On the kinky websites, I'm comfortable saying "yeah, I blog about this stuff. No one who knows me gets to see it" and leaving it at that. But this feels differently. If I couldn't say that, I couldn't keep the blog. And frankly, I feel like I might need to delete it before we got serious about each other. I wouldn't want to sleep with someone and not know he was publishing a blog about it, nor that the entire world knew what made him tick, but I didn't get to. It is really, really important to me to not lie. I dissemble about little things, mostly about trying to give the impression that I'm not as smitten with a man as I might be. I may act a little more nonchalant than I actually feel at a given time and attempt to pretend I haven't checked my e-mail 48 times before the 12:00 noon cutoff in my head that will tell me whether he wants to see me again. But that isn't lying. But having a blog about sex and dating and never mentioning it, that seems like lying to me.

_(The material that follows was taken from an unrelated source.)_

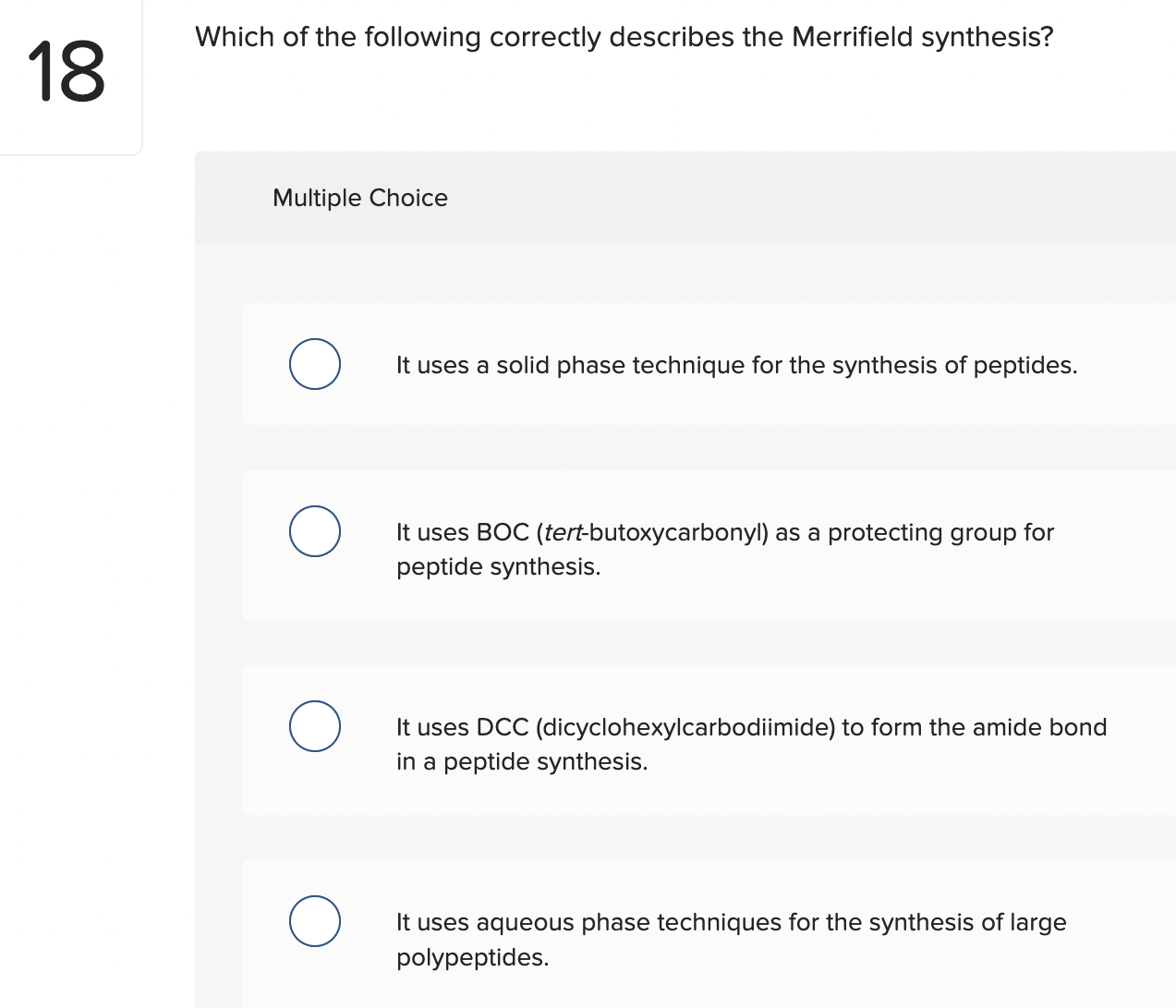
Task: Click the Merrifield synthesis question text
Action: pos(624,37)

Overall, though, I'm clearly excited about him, or else I wouldn't be up this late on a Sunday night. And I'm excited to be excited about a vanilla man who clearly cherishes me already. I think it would be easier to teach him to dominate me than teach a dominate man to cherish me.

Sunday, February 10, 2008

How do you make a DQ (tm) blizzard?

So I have a vanilla date tomorrow night. (This is from PerfectMatch.com, which I can definitively say isn't worth the money--$100 for 4 months and the only man worth e-mailing isn't listed as a 'perfect match' and lives 100 miles away, but he's willing to drive in, so we'll do coffee. There are 4 men listed as a 'perfect match' for me after 2 weeks, and 2 of them are over 50! And one looked like he sent his picture for American Gladiator--I'm not much into pictures generally, but pictures where men are nakes or look angry seem like major warning signs to me.)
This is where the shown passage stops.